Da man sich vorwiegend in Innenräumen aufhält, kommt den Innenraumschadstoffen eine besondere Bedeutung zu. Seit der Ölkrise wurde dieses Problem noch verstärkt. Wärmedämmung und neue Fenster zur Energieeinsparung führten zu einer Senkung des Luftaustauschs und trugen dazu bei, die Innenraumbelastung zu erhöhen. 

Damit beim Lüften ein optimaler Luftaustausch erreicht wird und dabei möglichst keine wertvolle Heizenergie verloren geht, kommt es auf das Richtiges Lüften an.
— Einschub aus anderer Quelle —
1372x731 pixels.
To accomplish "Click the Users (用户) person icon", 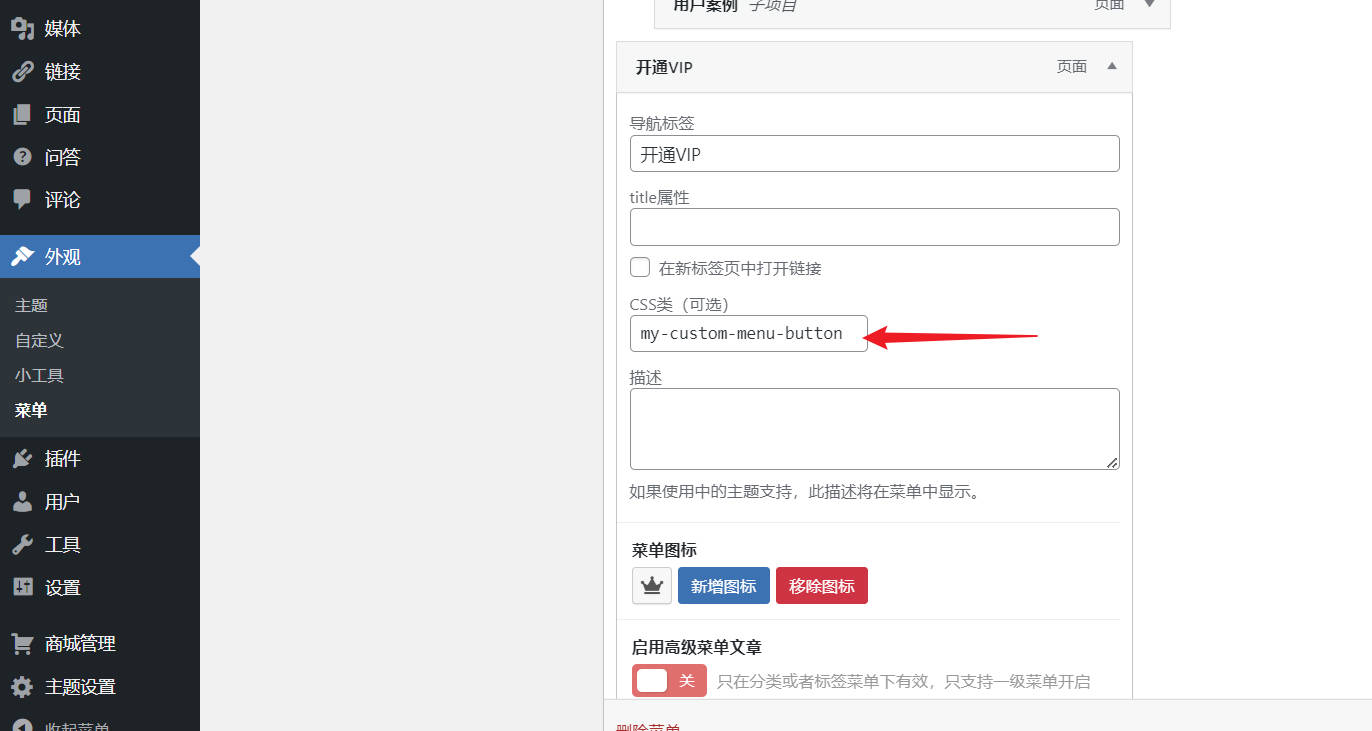I will [x=22, y=502].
Bei einer Lüftung, bei der die Fenster über längere Zeit einen Spalt weit offen sind, kühlen sich die Wände eines Raumes stark ab. Es wird sehr viel Heizenergie benötigt, um dies wieder auszugleichen. Außerdem befinden sich die Heizkörper in der Regel unterhalb der Fenster. Ein Teil der erwärmten Luft fließt daher beim Aufsteigen direkt nach Außen ab. Hintere Bereiche eines Raumes können zudem nicht ausreichend von frischer Luft erreicht werden.
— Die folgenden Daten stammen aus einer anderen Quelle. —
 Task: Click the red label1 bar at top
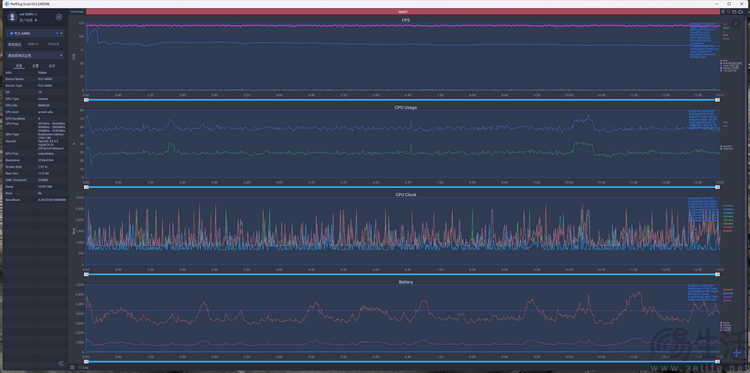[x=403, y=11]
Richtiges Lüften bedeutet ein Lüften mit der sogenannten Stoßlüftung. Bei dieser Art der Lüftung werden die Fenster etwa dreimal täglich für etwa 5-10 Minuten weit geöffnet.

Durch eine einsetzende Luftströmung gelangt dabei die frische Außenluft spürbar im unteren Teil des Fensters in den Raum und drückt die verbrauchte und belastete Innenraumluft im oberen Bereich der Fensteröffnung ins Freie. Die gesamte Raumluft wird dabei erneuert.

Wände und Möbelstücke kühlen hierbei nicht aus. Schließt man nun die Fenster wieder, so wirken alle Oberflächen im Raum wie Heizkörper, so dass es wenige Minuten später wieder warm ist.